▶ ABOUT THIS EXERCISE: State how many lines of the records include the word "will"; the reply is that number alone.

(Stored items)
**********
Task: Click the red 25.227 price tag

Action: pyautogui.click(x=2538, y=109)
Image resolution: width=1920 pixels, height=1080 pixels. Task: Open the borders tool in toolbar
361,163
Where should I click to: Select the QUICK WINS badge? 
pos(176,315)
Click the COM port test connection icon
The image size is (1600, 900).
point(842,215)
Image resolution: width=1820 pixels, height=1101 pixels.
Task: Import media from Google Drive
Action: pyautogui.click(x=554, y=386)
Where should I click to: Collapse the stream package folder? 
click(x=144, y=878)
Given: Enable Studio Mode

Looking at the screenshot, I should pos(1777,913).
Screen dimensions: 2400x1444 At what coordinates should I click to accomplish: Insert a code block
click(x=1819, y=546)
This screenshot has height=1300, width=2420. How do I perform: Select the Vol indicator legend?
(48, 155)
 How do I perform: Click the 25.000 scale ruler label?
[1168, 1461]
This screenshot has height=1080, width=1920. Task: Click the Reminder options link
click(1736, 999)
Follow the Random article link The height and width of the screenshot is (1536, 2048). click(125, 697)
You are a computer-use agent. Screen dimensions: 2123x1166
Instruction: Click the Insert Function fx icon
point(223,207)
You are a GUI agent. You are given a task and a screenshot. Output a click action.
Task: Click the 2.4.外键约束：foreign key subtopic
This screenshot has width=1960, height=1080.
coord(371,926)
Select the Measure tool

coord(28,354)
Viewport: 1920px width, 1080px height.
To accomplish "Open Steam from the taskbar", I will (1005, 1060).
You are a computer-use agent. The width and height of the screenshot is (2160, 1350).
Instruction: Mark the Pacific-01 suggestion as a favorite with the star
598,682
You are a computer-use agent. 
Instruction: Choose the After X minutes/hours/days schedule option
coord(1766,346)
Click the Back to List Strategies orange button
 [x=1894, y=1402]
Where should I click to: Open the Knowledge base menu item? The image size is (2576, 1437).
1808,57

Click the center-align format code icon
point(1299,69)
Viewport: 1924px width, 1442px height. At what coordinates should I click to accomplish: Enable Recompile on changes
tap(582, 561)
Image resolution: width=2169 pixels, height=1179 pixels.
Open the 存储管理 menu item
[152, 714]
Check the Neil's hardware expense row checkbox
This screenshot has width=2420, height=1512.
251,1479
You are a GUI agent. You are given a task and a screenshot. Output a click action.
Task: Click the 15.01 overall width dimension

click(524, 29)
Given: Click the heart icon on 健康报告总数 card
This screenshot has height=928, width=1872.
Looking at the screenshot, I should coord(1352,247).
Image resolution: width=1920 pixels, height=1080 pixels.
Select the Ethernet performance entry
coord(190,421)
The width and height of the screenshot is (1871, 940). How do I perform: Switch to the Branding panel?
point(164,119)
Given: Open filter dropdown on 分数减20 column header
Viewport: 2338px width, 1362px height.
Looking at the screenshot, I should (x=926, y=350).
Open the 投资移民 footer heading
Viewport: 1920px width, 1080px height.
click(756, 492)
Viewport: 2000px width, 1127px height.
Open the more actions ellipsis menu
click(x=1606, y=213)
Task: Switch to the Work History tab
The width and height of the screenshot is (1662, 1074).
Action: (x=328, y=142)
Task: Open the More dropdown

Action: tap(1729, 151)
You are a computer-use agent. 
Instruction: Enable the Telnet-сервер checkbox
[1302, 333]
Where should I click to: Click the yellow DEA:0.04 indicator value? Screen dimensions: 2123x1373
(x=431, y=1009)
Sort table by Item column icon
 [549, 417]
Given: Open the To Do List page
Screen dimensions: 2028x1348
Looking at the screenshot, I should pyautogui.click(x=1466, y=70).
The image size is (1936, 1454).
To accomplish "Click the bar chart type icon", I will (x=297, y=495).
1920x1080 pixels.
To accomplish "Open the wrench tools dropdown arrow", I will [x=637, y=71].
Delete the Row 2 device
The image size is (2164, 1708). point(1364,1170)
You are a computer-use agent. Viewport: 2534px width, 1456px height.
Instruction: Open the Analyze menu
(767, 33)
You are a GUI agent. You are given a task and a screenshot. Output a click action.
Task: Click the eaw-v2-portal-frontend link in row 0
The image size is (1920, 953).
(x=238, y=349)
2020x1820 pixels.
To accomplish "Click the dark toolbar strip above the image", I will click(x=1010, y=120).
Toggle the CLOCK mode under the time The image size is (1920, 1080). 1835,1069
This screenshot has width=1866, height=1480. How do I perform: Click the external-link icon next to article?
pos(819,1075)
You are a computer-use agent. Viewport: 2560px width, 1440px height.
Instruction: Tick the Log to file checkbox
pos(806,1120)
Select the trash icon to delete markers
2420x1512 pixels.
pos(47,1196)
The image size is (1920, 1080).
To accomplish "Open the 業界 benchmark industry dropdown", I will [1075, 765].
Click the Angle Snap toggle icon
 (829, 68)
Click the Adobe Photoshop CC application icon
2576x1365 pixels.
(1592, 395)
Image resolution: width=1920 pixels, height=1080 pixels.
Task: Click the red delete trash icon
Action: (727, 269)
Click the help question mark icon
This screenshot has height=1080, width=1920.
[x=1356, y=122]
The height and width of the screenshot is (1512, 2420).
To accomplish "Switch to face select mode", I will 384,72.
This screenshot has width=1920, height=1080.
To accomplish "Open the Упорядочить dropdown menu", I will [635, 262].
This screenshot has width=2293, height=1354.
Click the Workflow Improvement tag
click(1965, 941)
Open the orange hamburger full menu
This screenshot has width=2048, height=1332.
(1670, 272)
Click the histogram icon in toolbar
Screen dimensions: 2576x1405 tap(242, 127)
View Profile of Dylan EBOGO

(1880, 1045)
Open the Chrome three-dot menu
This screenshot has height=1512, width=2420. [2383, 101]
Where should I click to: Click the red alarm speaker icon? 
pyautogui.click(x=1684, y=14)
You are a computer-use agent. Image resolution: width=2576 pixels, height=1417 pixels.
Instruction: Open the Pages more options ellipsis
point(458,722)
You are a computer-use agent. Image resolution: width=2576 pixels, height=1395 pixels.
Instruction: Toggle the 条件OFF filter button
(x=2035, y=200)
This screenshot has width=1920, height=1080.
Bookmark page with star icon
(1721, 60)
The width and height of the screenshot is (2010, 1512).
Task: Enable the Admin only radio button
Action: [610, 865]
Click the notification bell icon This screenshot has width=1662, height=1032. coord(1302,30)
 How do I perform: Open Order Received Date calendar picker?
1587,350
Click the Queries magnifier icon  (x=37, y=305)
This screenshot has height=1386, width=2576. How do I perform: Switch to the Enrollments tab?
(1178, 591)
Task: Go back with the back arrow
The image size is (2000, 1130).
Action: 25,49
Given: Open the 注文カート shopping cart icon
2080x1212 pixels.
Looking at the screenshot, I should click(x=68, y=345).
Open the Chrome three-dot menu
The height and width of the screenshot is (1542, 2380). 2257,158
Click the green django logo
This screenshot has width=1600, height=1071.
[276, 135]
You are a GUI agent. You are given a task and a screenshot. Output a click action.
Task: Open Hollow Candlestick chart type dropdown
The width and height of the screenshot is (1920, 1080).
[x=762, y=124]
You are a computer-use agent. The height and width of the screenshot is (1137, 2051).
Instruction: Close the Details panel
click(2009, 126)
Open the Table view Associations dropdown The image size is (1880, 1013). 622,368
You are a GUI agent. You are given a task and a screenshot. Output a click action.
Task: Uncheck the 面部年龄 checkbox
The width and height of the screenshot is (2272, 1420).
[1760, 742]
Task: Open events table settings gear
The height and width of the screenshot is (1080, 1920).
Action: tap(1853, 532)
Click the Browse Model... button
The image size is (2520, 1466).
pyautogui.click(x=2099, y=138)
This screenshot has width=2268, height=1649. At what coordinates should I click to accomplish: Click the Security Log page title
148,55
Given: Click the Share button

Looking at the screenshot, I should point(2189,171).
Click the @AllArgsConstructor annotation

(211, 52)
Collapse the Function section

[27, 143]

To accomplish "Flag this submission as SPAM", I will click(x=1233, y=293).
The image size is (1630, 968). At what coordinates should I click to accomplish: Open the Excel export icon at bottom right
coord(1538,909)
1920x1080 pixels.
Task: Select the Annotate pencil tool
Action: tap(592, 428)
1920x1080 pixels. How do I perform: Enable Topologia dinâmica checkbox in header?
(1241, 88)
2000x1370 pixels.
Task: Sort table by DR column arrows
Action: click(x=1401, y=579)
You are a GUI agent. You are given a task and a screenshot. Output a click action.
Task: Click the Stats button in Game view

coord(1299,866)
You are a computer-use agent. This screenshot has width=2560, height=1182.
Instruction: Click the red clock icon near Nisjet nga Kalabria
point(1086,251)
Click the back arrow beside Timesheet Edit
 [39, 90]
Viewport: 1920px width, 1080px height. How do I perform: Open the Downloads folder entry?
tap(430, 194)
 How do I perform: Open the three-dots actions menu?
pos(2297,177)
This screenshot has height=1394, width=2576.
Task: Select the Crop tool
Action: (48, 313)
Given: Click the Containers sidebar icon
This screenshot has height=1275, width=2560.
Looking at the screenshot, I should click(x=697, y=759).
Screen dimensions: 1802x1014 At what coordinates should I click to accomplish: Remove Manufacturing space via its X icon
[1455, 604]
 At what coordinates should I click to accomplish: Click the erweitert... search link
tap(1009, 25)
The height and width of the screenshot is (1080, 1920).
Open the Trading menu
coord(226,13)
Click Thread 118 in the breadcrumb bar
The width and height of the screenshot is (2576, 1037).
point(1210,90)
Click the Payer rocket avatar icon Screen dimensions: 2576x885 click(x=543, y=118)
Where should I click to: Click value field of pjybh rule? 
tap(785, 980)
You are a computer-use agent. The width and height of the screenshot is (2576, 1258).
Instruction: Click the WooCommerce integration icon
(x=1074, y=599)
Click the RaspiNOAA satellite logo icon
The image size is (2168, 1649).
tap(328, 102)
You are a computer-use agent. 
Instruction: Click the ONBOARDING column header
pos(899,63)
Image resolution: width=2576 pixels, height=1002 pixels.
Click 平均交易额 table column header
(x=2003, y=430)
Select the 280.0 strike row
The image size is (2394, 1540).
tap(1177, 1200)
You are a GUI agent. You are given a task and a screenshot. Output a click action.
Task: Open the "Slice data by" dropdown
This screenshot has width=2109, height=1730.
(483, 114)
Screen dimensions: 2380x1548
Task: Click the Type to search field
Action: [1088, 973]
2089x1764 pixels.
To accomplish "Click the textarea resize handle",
**********
▶ SOLVED PROBLEM: 8